Anne Walter *, Phillip K. Vinson {ddagger}, Alon Kaplun § and Yeshayahu Talmon

Department of Physiology and Biophysics, Wright State University, Dayton, Ohio 45435
Department of Chemical Engineering and Materials Science, University of Minnesota, Minneapolis, Minnesota 55455
Department of Chemical Engineering, Technion-Israel Institute of Technology, Haifa 32000, Israel

ABSTRACT

The vesicle-micelle transition of egg phosphatidylcholine (PC) and sodium cholate was described by comparing cryo-transmission electron microscopic (cryo-TEM) images of the structures formed to the associated turbidity changes. These experiments were designed to identify the morphology of the intermediates between vesicles and small spheroidal mixed micelles. With increasing cholate concentration, the vesicular structures changed size and more multilamellar vesicles were seen. Between the apparent upper and lower phase boundaries, three structures were observed: open vesicles, large bilayer sheets (twenty to several hundred nanometers in diameter), and long (150-300 nm) flexible cylindrical micelles.

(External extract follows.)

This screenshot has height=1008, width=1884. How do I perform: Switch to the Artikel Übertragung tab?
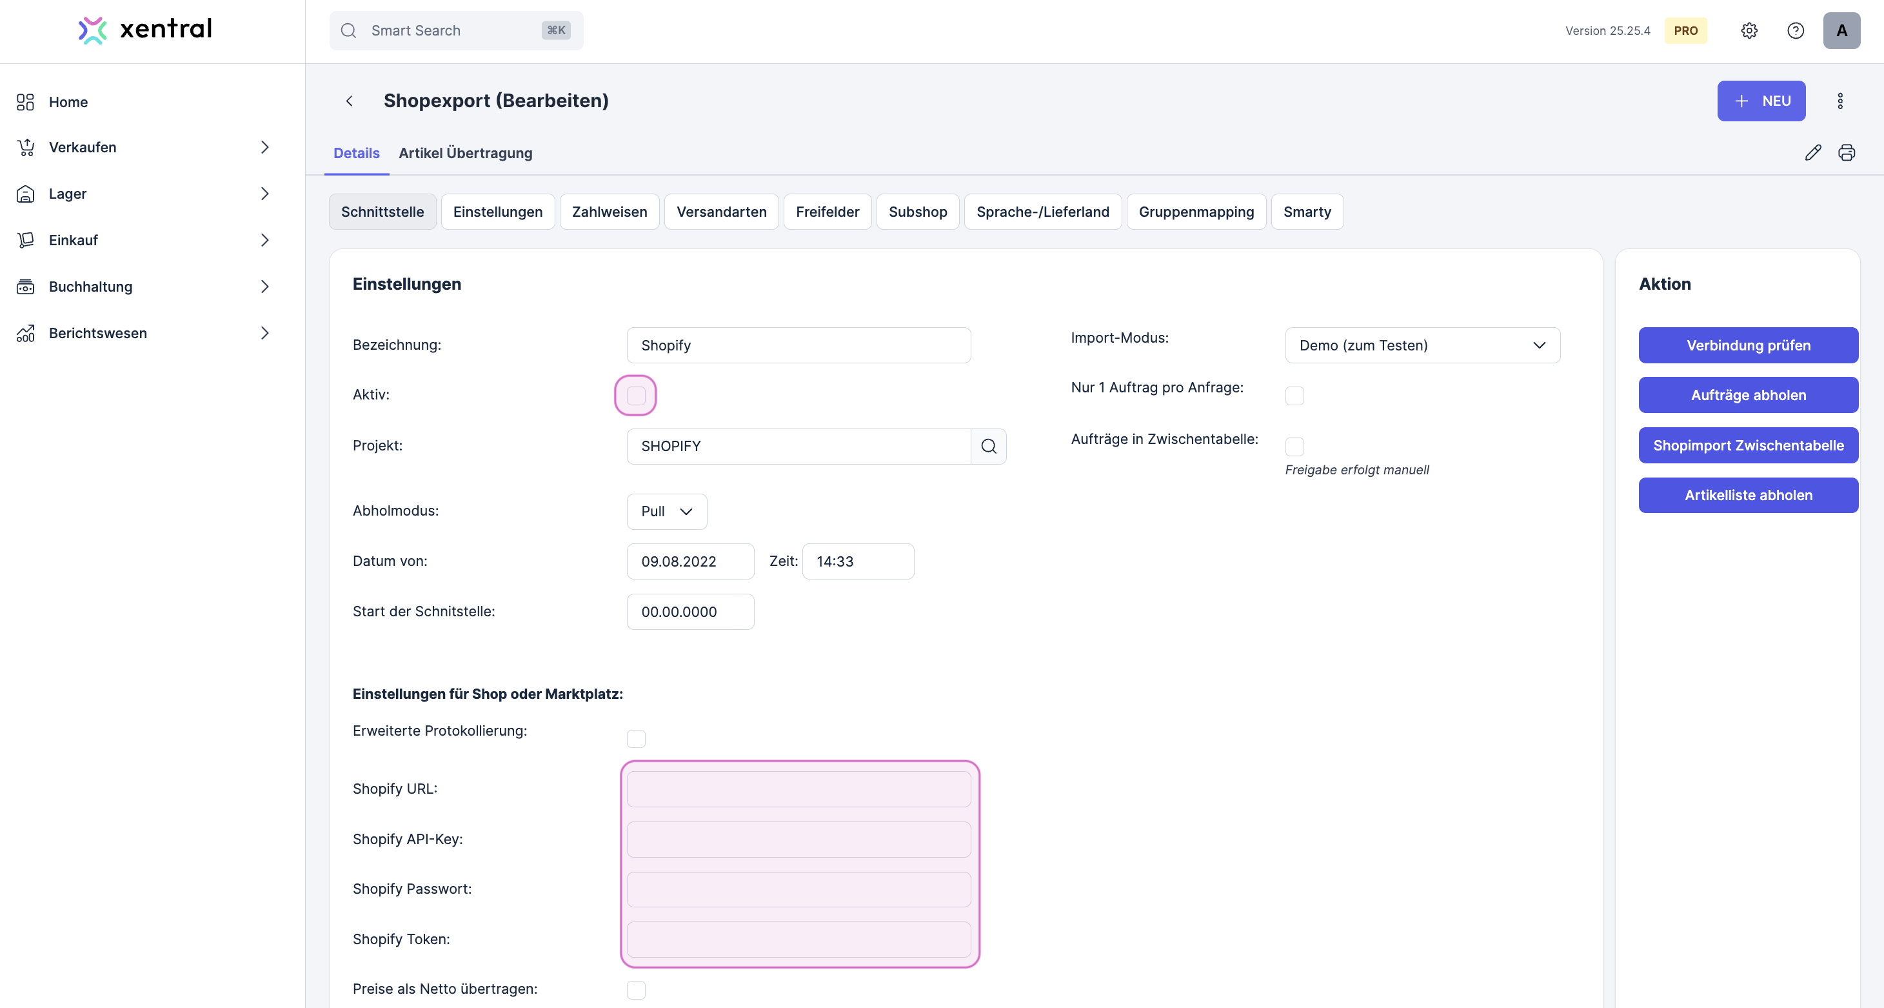tap(465, 153)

The cylindrical micelles evolved from the edges of the bilayer sheets. At higher relative cholate concentration, the phase boundary was sharply defined by optical clarification of the egg PC-cholate mixtures. Cryo-TEM revealed only small spheroidal mixed micelles at this transition. These results provide the first direct evidence of the structural pathway or of molecular intermediates between a lamellar and a micellar state. Understanding these specific intermediates and the transitions between them is essential to developing reconstitution protocols and properly analyzing either activity or structural data obtained from cholate-dispersed membrane proteins.